Exam 3 Review:  Chapter 11:  Action Potentials

action potential = nerve impulse - A momentary change in electrical voltage potential (a wave of depolarization) on the surface of a nerve or muscle cell or gland cell which takes place when the cell is stimulated at or above its threshold level; the all-or-none action potential is capable of transmitting information (inhibition or excitation) to the next cell(s) in the communication pathway.

depolarization - The change in membrane voltage potential which triggers the action potential or nerve impulse; the change is due to the opening of gated Na⁺ channels which allow Na⁺ ions to enter the cell cytoplasm causing the resting potential of -70 mV to change to +30 mV in the cell interior; similar events are observed when muscle cells are stimulated to contract and when glandular cells are stimulated to secrete.

threshold - The point that must be exceeded to begin producing a given effect or result or to elicit a response; in the case of excitable cells, the amount of stimulus, in whatever form (light, heat, mechanical activity, pH change, binding of ligand to receptor, voltage change, etc.) required to trigger the action potential.

suprathreshold stimulus - An amount of stimulus, in whatever form (light, heat, mechanical activity, pH change, binding of ligand to receptor, voltage change, etc.) greater, usually markedly greater, than the minimum stimulus required to trigger the action potential.

repolarization - The restoration of a polarized (resting) state across a membrane, as in a muscle fiber following contraction, a gland cell following secretion, or a neuron following transmission of a nerve impulse; the change is due to the closing of gated Na⁺ channels and opening of gated K⁺ channels which allow K⁺ ions to exit the cell cytoplasm causing the resting potential of -70 mV to be restored from the +30 mV in the cell interior during depolarization.

all-or-none principle (of action potential) - The term describing the fact that certain physiological processes, including the generation of an action potential and the triggering of a muscle fiber contraction utilizing the sliding filament mechanism, proceed in the same fashion, at the same rate, at the same strength, every time they occur; once stimulated, the process completes itself without significant variation in performance.

List:

9. Sequentially, the molecular events occurring during an action potential at a single location in the axon membrane.

          I.  Resting state:
                 a)  all voltage-gated and chemically-gated ion channels are closed
                 b)  membrane potential approximately -70 mV
                 c)  the Na⁺ K⁺ ATPase pumps are operating (3 Na⁺ out/2 K⁺ in per ATP hydrolysis)

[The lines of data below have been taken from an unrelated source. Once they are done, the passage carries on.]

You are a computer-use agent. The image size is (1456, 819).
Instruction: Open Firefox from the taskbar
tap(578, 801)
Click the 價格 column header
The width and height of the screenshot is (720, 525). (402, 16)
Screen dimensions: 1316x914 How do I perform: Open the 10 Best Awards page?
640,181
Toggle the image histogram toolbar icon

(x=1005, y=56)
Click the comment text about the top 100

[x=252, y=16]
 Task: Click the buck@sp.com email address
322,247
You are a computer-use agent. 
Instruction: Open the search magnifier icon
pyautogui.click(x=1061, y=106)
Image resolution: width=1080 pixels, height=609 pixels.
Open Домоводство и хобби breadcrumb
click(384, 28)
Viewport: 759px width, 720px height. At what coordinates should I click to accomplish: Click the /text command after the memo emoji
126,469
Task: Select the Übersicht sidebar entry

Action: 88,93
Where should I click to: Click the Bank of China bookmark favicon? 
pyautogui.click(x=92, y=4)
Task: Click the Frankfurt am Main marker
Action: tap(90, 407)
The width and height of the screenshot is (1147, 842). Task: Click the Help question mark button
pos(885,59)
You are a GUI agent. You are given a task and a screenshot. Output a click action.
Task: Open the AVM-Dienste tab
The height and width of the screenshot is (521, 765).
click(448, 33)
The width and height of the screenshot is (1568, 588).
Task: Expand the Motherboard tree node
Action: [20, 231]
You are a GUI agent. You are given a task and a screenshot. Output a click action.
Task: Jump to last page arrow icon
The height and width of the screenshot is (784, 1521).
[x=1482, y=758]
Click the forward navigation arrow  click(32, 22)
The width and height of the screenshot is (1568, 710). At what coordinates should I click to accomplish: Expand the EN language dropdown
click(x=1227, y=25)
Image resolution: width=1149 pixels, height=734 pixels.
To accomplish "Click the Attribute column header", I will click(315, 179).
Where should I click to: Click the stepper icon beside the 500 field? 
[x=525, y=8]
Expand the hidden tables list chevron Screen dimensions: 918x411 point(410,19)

         II.  Depolarization phase:
                 a)  a stimulus of threshold strength or greater causes the gated Na⁺ ion channels to open; Na⁺ ions diffuse into the cytoplasm
                 b)  membrane potential reverses from approximately -70 mV to approximately +30 mV
                 c)  the Na⁺ K⁺ ATPase pumps are operating (3 Na⁺ out/2 K⁺ in per ATP hydrolysis)

        III.  Repolarization phase:
                 a)  the gated Na⁺ ion channels slowly close; Na⁺ ions can no longer diffuse into the cytoplasm
                 b)  meanwhile, the gated K⁺ ion channels open; K⁺ ions diffuse out of the cytoplasm
                 c)  membrane potential reverses again, dropping from approximately +30 mV to approximately -70 mV
                 d)  the Na⁺ K⁺ ATPase pumps are operating (3 Na⁺ out/2 K⁺ in per ATP hydrolysis)

         IV.  Hyperpolarization phase:
                 a)  the gated Na⁺ ion channels have closed; Na⁺ ions can no longer diffuse into the cytoplasm
                 b)  meanwhile, the gated K⁺ ion channels slowly close; K⁺ ions can no longer diffuse out of the cytoplasm
                 c)  membrane potential becomes more negative than the resting state, dropping to approximately -80 mV
                 d)  the Na⁺ K⁺ ATPase pumps are operating (3 Na⁺ out/2 K⁺ in per ATP hydrolysis) and will restore the resting state conditions

10. Two types of action potential (= nerve impulse) conduction. Which type is fastest? List the other factors that affect conduction speed.

          1) continuous conduction (unmyelinated axons) - slower
          2) saltatory conduction (myelinated axons) - faster

          Conduction speed is also influenced by axon diameter (larger fibers are faster) and degree of myelination of the axon (more myelination yields faster conduction).

Sketch and Label:

5. A graph of a neuron's action potential. Explain the phases of the action potential and how they correspond to the opening and closing of specific ion channels.

See the phases of the action potential and how they correspond to the opening and closing of specific ion channels in the answer to question 9 above.